Social media, after all, tends to offer the best and worst of both sides.
Some of these tweets offered praise for the Buckeye running back in the midst of a legendary performance, one that helped guide his team to a massive comeback victory on the road. Hyde finished with 168 yards rushing, 38 yards receiving and three touchdowns—with a great deal of this production coming in the final 30 minutes.
But others, as they watched Hyde break tackle after tackle, instead focused on whether he should have been playing the game at all, following a now infamous offseason incident at a Columbus nightclub. And in true Twitter form—where the message is often destroyed and replaced with anger, expletives and avatar-protected rage—many of these responses were tough reading.
It’s important to note, first and foremost, that Carlos Hyde was never charged with any crime following said incident on July 20. This cannot possibly be stressed enough here.
Hyde was accused of assaulting a woman, and he was suspended from all team activities immediately. It had been initially reported that the starting back was kicked off the team, but the Buckeyes took a wait-and-see approach. In that time grainy video of the incident was released, which was difficult to truly see, let alone comprehend exactly what happened. The alleged female victim decided not to file charges.
Carlos Hyde will be suspended for at least the first three games of the 2013 season for conduct not representative of this football program or this university. He will be required to fulfill additional obligations before he is allowed to play in a game.
After serving his three-game suspension, Hyde’s workload has gradually increased over the past three games. From five carries, to 17, to 23, culminating in a career-high rushing total on Saturday, the impressive output has brought the offseason issues full circle, for some.
Hyde, himself, was incredibly emotional after Saturday, breaking down at the podium while fielding questions.
The situation evokes many emotions, and with the uncertainty surrounding the night Hyde’s football career nearly unraveled, his name alone will generate strong response for as long as he carries the football.
It doesn’t matter that there were no charges; the fact that there was an incident involving a female and the word “assault” is enough for some. The allegations were both serious and disgusting, but the situation is complicated, given the hazy evidence and eventual outcome. This puts some fans of the team—not to mention the sport itself—in a tricky conundrum.
Do you cheer for this person now that the legal process has played out?
Was his involvement and the mystery around it enough to alter your rooting interests?
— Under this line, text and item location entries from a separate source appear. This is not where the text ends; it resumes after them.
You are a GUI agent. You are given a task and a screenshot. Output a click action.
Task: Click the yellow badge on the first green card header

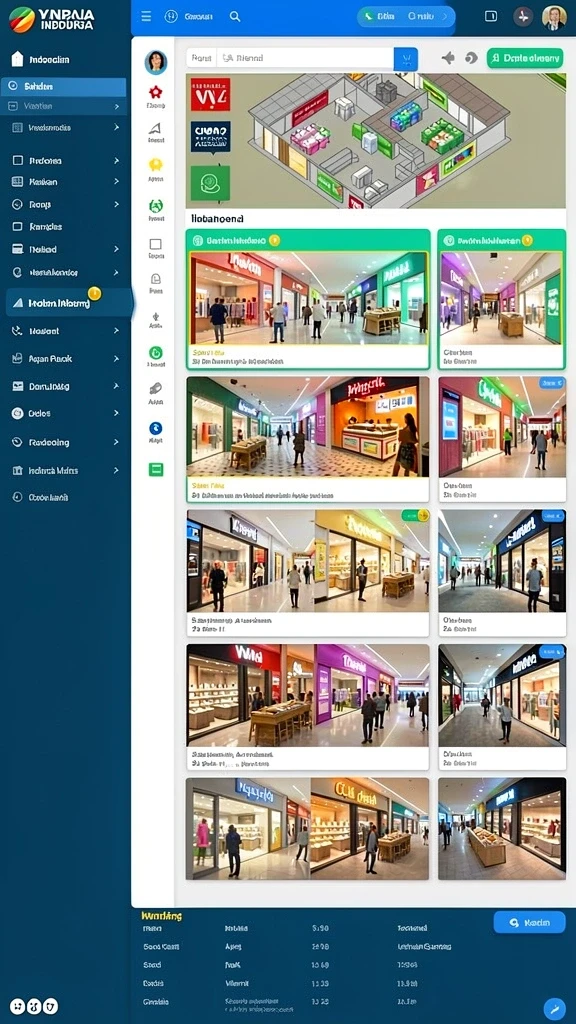click(x=274, y=240)
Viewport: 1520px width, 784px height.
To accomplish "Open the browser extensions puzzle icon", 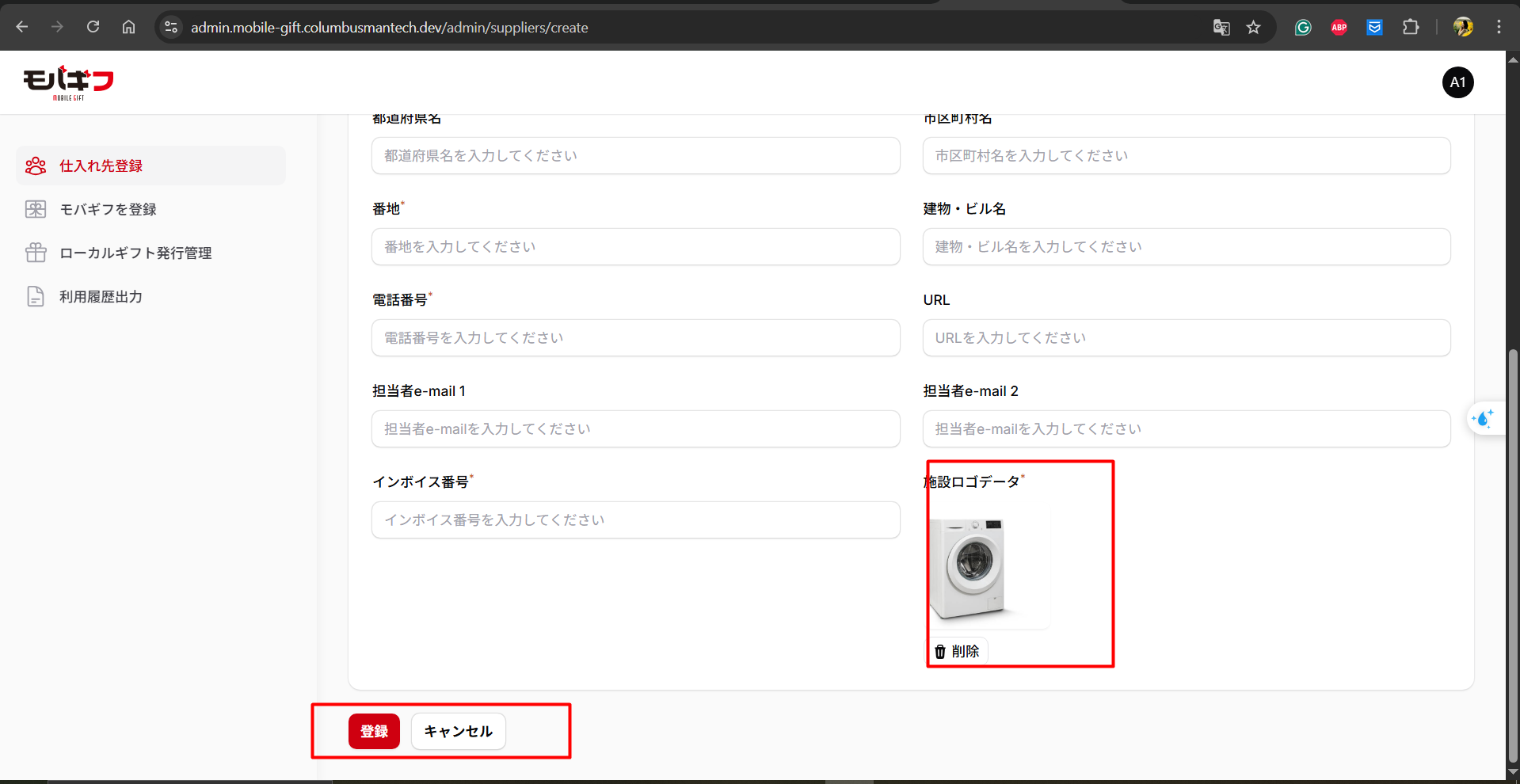I will coord(1410,28).
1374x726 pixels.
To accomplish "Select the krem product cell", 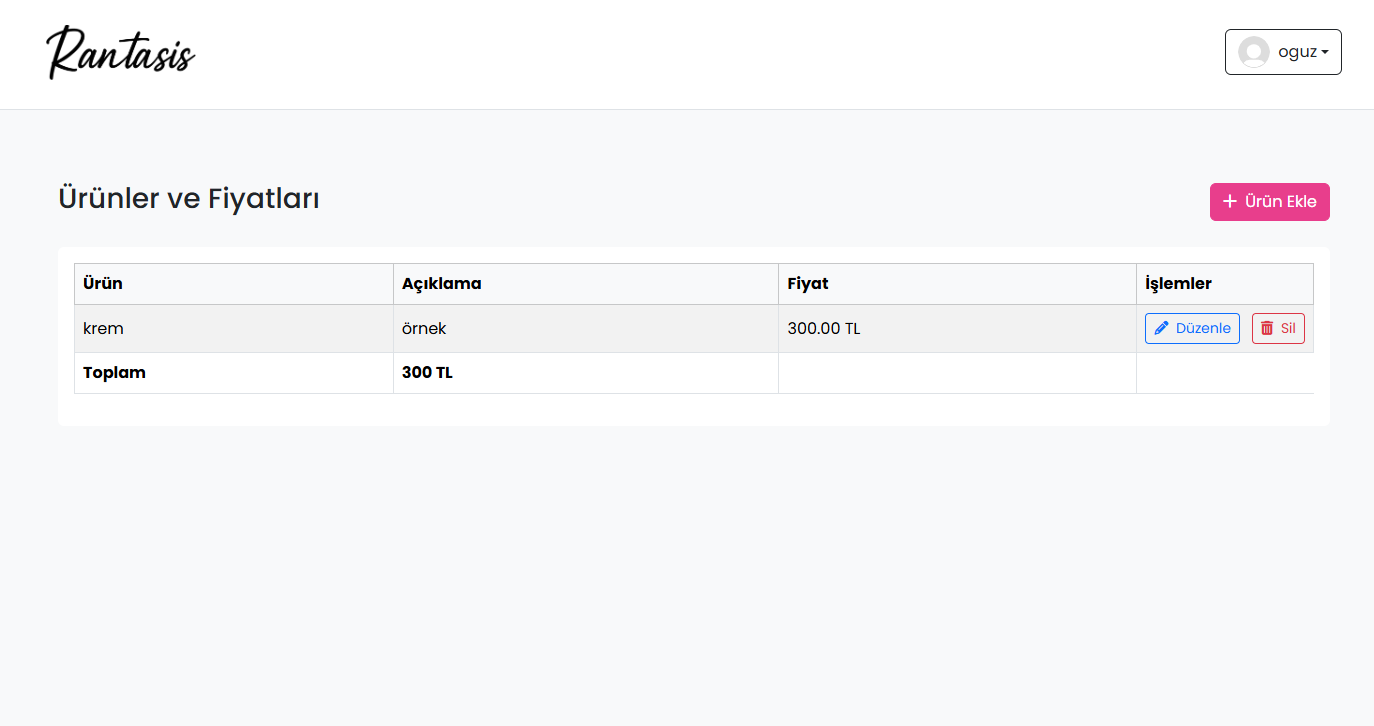I will tap(103, 329).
Are you excited for the moment itself, completely disconnected from the player?
Are you disgusted every time he takes the field, booing at each and every carry?
There’s no code of conduct for this, no protocol to follow. Each person’s response is theirs alone. Hyde’s situation is uniquely complicated.
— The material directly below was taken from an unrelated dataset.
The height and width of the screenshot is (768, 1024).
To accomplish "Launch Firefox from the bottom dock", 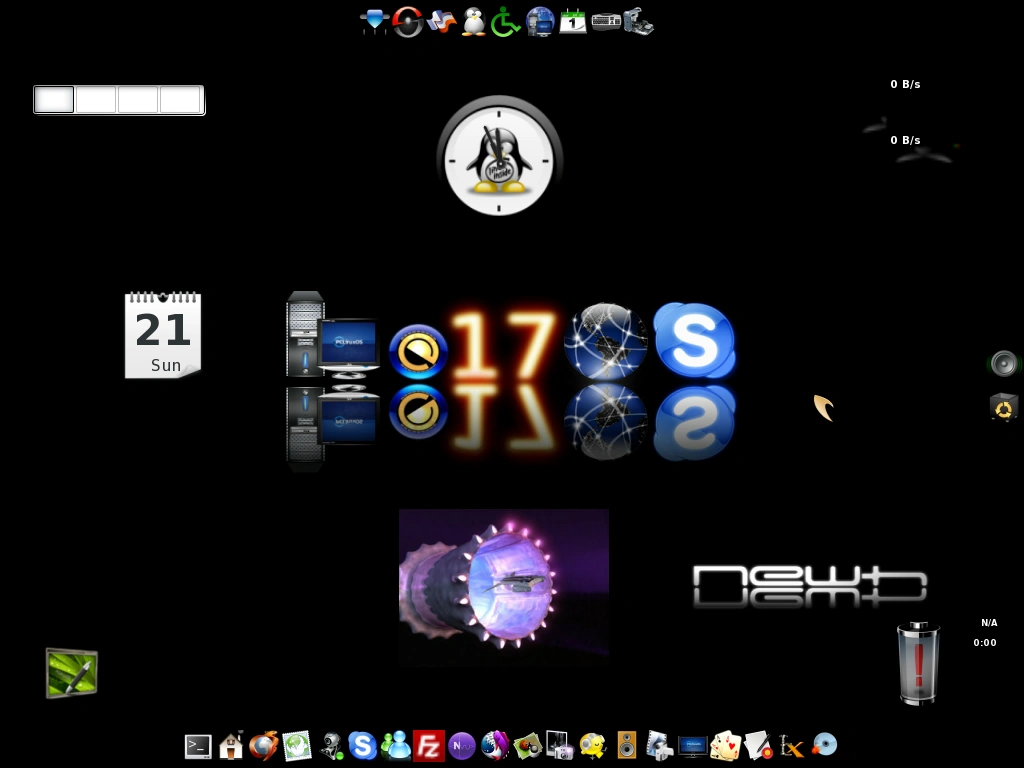I will point(263,746).
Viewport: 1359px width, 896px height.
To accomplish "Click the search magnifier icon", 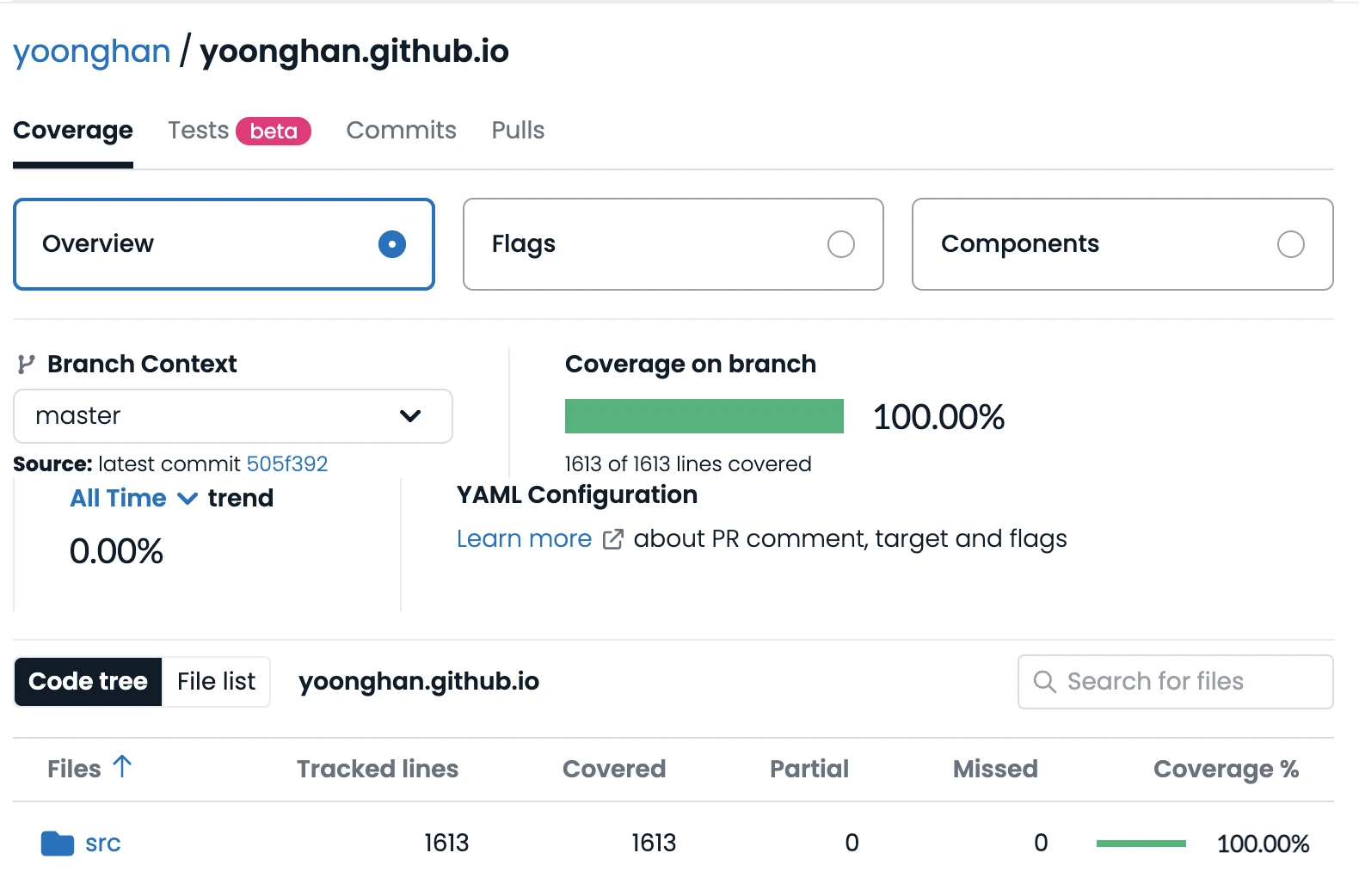I will point(1044,682).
LSU faced a similar situation with running back Jeremy Hill. Unlike Hyde, however, Hill was charged with simple battery following a fight in a parking lot and video that showed Hill punching the victim in the head. And this was also not his first run-in with the law.
Hill was suspended the first game of the season and played in each since. Like Hyde, Hill has been incredibly productive at the position, running for 157 yards and two touchdowns against Mississippi State in Week 6.
Comparing the two is unfair to the players and the schools. These are vastly different situations, and charges occurred in only one instance.
Both, however, highlight the vulnerability of fandom. It’s easy to become emotionally invested in the members of the teams we root for. After a while, it becomes natural and there’s a connection beyond wearing a jersey, using a team-centric cozy or cheering at the game. There’s an emotional connection of sorts, one between you and the team (or perhaps individual players).
And so we create our own Achilles' heel. We know very little about the lives of the players, coaches and personnel involved beyond what they do for 60 minutes on roughly 13 Saturdays a year. It’s good enough for us, and there’s comfort in the distance.
When there is an issue—perhaps a legal development of some kind—it’s assumed that we’ve been granted access to the inner sanctum of the character we’ve rooted for. The player suddenly becomes the person, and our fandom becomes a two-edged sword.
But what about the athletes we don’t hear from? The clock in, perform, and clock out majority? Does that make them good people by default? Of course not.
We operate off these assumptions that they are because we have no choice. That’s not to say that a good portion of the players and coaches we root for are good at heart, but there’s no basis to go off.
This is why the discussion of “character” in those who vote for the Heisman—seemingly factoring in these outside factors for their own justification—is flawed, manufactured logic.
When it comes down to it, how much do we really know?
In the instance of Carlos Hyde, we’ve been given access to a window. The thought of the incident is still cringe-inducing and horrifying—despite the haziness surrounding—and that’s enough for many to establish their opinion of the player.
It’s an opinion that everyone is 100 percent entitled to.
When it comes down to it, it’s where we draw the line, if such a line exists. It’s much easier to operate through jersey numbers, tallies in the win column and positive developments on the scoreboard, but following this emotionless, robotic protocol is anything but.